First test the stack by uploading a file - it might just have been a temporary problem:

lcg-cr --vo dteam -v -d heplnx204.pp.rl.ac.uk file:/etc/group -P site/lcg-cr-test`date +%Y%m%d%H%M`

If the problem is in dCache you'd expect the file to get successfully registered into the LFC, then for the data transfer to fail, the channel may fail to open, transfer any data or close.

If you get errors like:

No information found for SE : heplnx201.pp.rl.ac.uk
Could not establish context
lcg_cr: Communication error on send

or

send2nsd: NS002 - connect error : Connection timed out
Communication error

Then they suggest the problem isn't dCache, the first is probably the site bdii, so have a look at gstat, and the second two are probably LFC issues.

If lcg-cr fails with a dCache problem then the next step down in the chain to test is globus-url-copy.

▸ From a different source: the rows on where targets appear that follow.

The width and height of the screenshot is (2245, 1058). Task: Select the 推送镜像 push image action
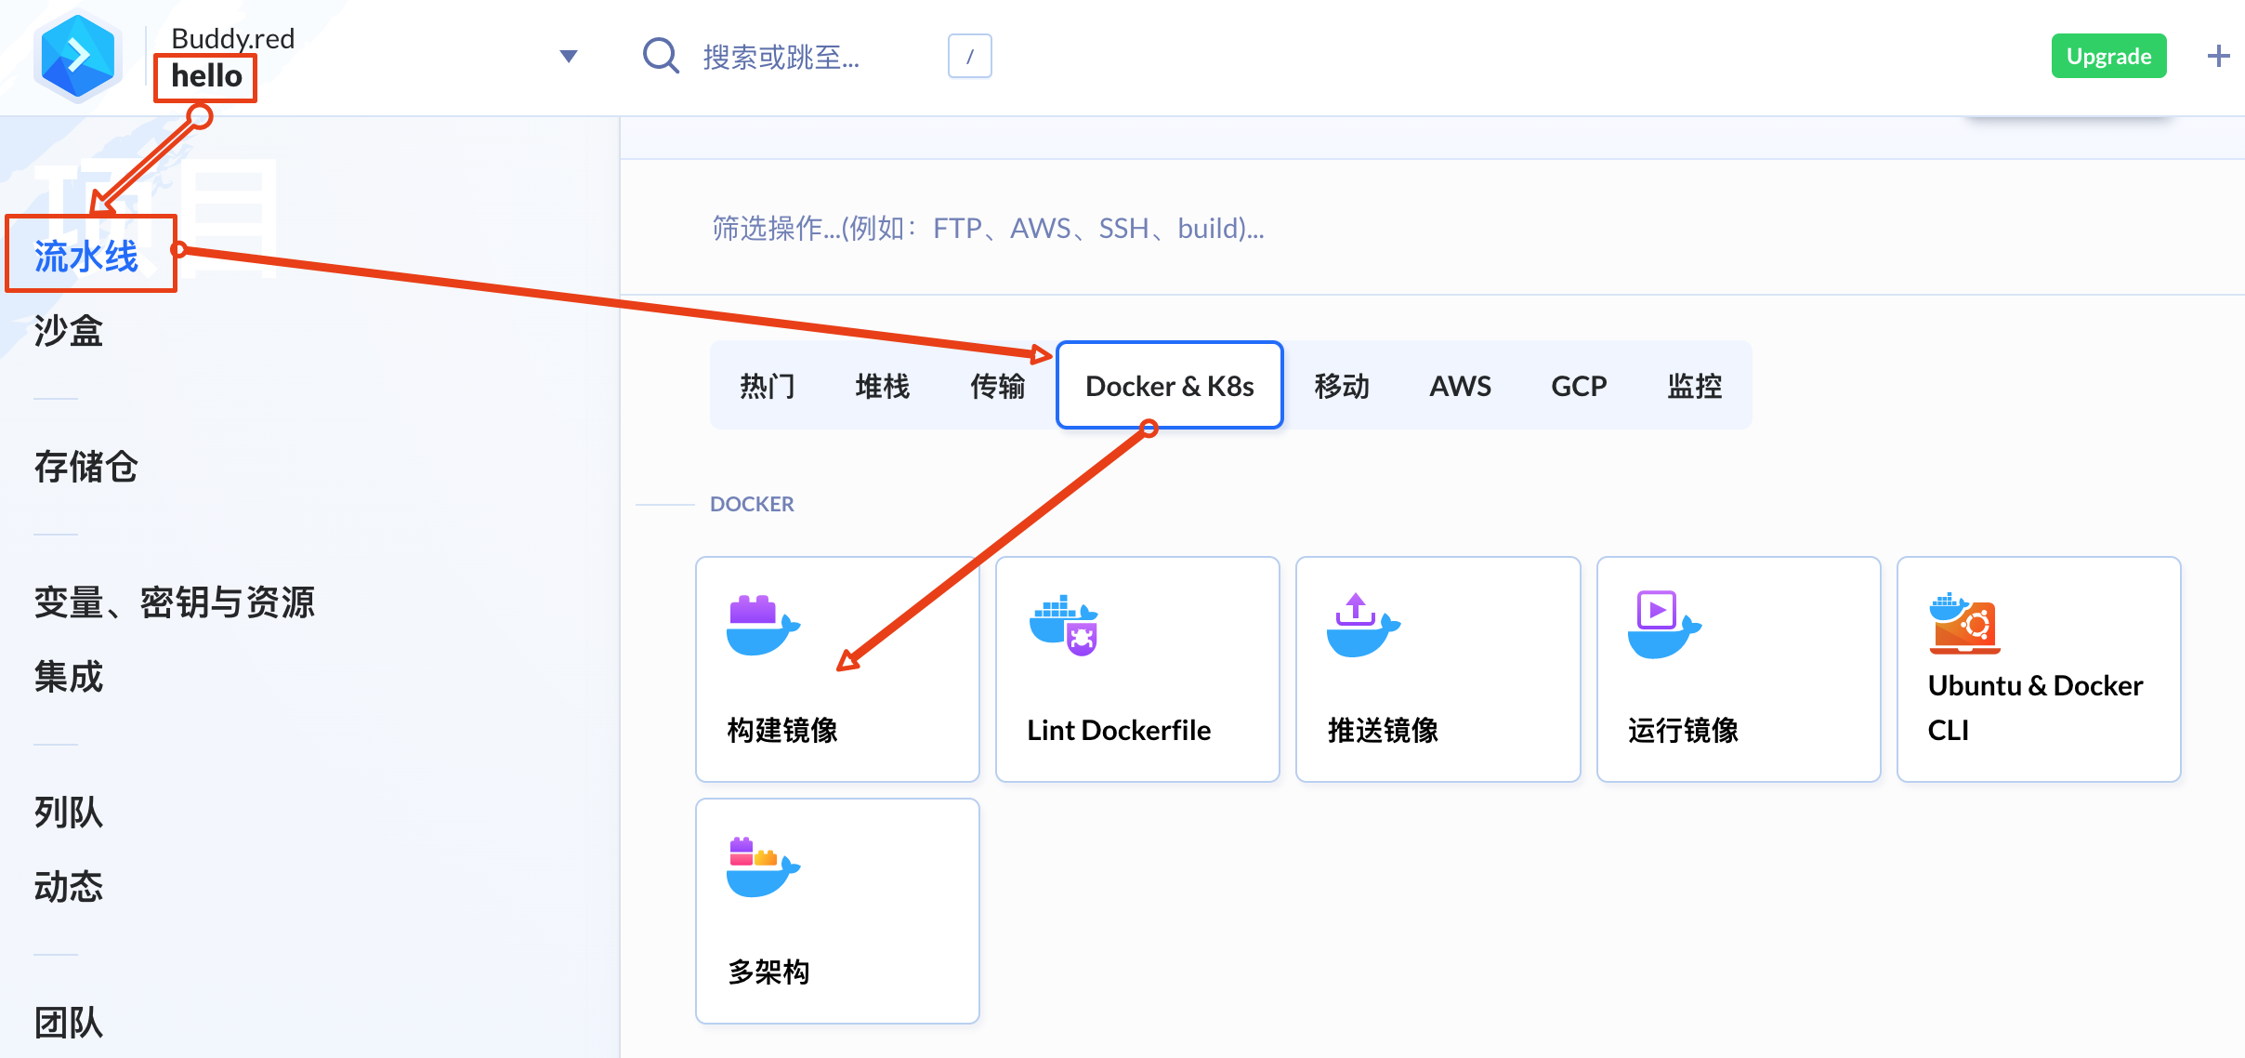[x=1438, y=669]
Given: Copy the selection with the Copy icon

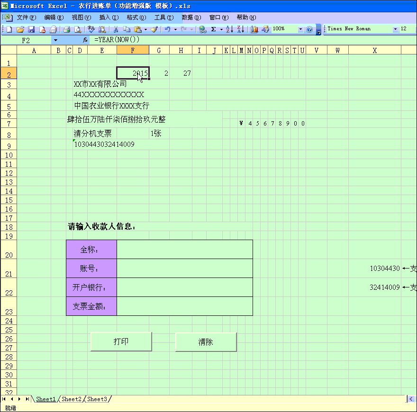Looking at the screenshot, I should point(127,29).
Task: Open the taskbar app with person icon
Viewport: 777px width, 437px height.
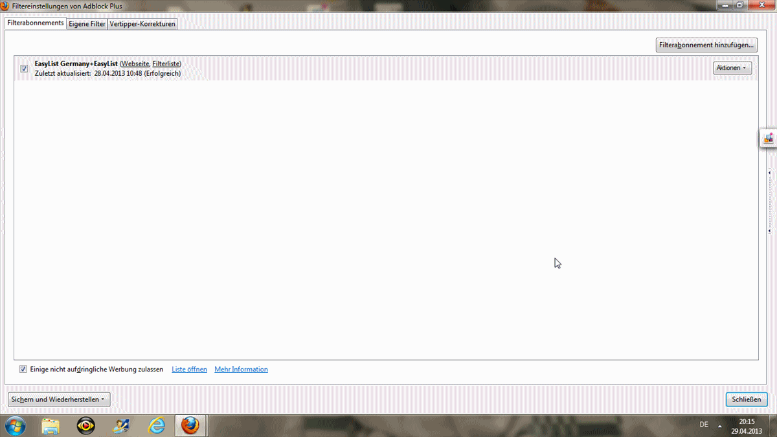Action: point(121,425)

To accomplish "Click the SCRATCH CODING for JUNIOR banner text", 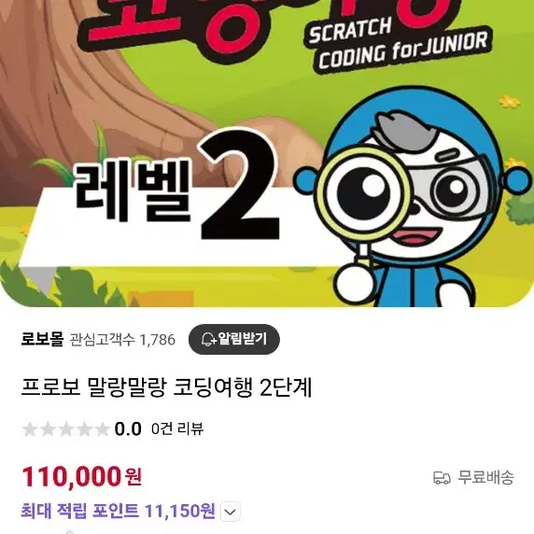I will pyautogui.click(x=399, y=44).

globus-url-copy -verbose file:/etc/group gsiftp://heplnx165.pp.rl.ac.uk/pnfs/pp.rl.ac.uk/data/dteam/site/gurlcopy-test-165-`date +%Y%m%d%H%M`

For each of heplnx165, heplnx172 and heplnx173

If one or more of these fail try restarting the gridftp door on the relavant node(s)

service dcache-core restart

And wait a few minutes before rerunning the tests.

If they work or if restarting them fails to fix the problem then the next thing to try is restarting all the services on heplnx204, again with:

service dcache-core restart

and waiting a few minutes before trying the tests again.

If that doesn't fix the problem, then the only simple thing left to try is a general shutdown by running:

service dcache-core stop
service dcache-pool stop

on the disk servers (heplnx165, heplnx172 and heplnx173).

and:

service dcache-core stop

on heplnx204.

Before restarting them in the following order:

dcache-core on heplnx204 dcache-pool on the pool nodes dcache-core on the pool nodes

If it still doesn't work after that start posting to the mailing lists.